▸ **Texto de estudio**:
En la vejez —decía— abundan los achaques: tos, catarro, legañas, ansiedad,
agotamiento. Pero si el mundo envejece, Cristo es siempre joven. Por eso,
hacía la invitación: «No rechaces rejuvenecer con Cristo, incluso en un
mundo envejecido. Él te dice: "No temas, tu juventud se renovará como la del
águila"» (cf. Serm. 81, 8). Por eso el cristiano no debe abatirse, incluso
en situaciones difíciles, sino que ha de esforzarse por ayudar a los
necesitados.
Es lo que el gran doctor sugiere respondiendo al obispo de Tiabe, Honorato,
el cual le había preguntado si, ante la amenaza de las invasiones bárbaras,
un obispo o un sacerdote o cualquier hombre de Iglesia podía huir para
salvar la vida: «Cuando el peligro es común a todos, es decir, para obispos,
clérigos y laicos, quienes tienen necesidad de los demás no deben ser
abandonados por aquellos de quienes tienen necesidad. En este caso, todos
deben refugiarse en lugares seguros; pero si algunos necesitan quedarse, no
los han de abandonar quienes tienen el deber de asistirles con el ministerio
sagrado, de manera que o se salven juntos o juntos soporten las calamidades
que el Padre de familia quiera que sufran» (Ep. 228, 2). Y concluía: «Esta
es la prueba suprema de la caridad» (ib., 3). ¿Cómo no reconocer en estas
palabras el heroico mensaje que tantos sacerdotes, a lo largo de los siglos,
han acogido y hecho propio?
Mientras tanto la ciudad de Hipona resistía. La casa-monasterio de san
Agustín había abierto sus puertas para acoger a sus hermanos en el
episcopado que pedían hospitalidad. Entre estos se encontraba también
Posidio, que había sido su discípulo, el cual de este modo pudo dejarnos el
testimonio directo de aquellos últimos y dramáticos días.
«En el tercer mes de aquel asedio —narra— se acostó con fiebre: era su
última enfermedad» (Vida, 29, 3). El santo anciano aprovechó aquel momento,
finalmente libre, para dedicarse con más intensidad a la oración. Solía
decir que nadie, obispo, religioso o laico, por más irreprensible que
pudiera parecer su conducta, puede afrontar la muerte sin una adecuada
penitencia. Por este motivo, repetía continuamente entre lágrimas los salmos
penitenciales, que tantas veces había recitado con el pueblo (cf. ib., 31,
2).

▸ **Los datos**:
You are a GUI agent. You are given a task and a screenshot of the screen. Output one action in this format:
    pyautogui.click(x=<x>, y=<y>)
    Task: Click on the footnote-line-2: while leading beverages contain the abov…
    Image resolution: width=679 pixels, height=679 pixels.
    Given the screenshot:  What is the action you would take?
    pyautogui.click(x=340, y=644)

▸ **Tu tarea**:
Transcribe del texto sobre san Agustín el pasaje que arranca con "En la vejez" y sigue hasta "necesitados.".

▸ **Respuesta**:
En la vejez —decía— abundan los achaques: tos, catarro, legañas, ansiedad,
agotamiento. Pero si el mundo envejece, Cristo es siempre joven. Por eso,
hacía la invitación: «No rechaces rejuvenecer con Cristo, incluso en un
mundo envejecido. Él te dice: "No temas, tu juventud se renovará como la del
águila"» (cf. Serm. 81, 8). Por eso el cristiano no debe abatirse, incluso
en situaciones difíciles, sino que ha de esforzarse por ayudar a los
necesitados.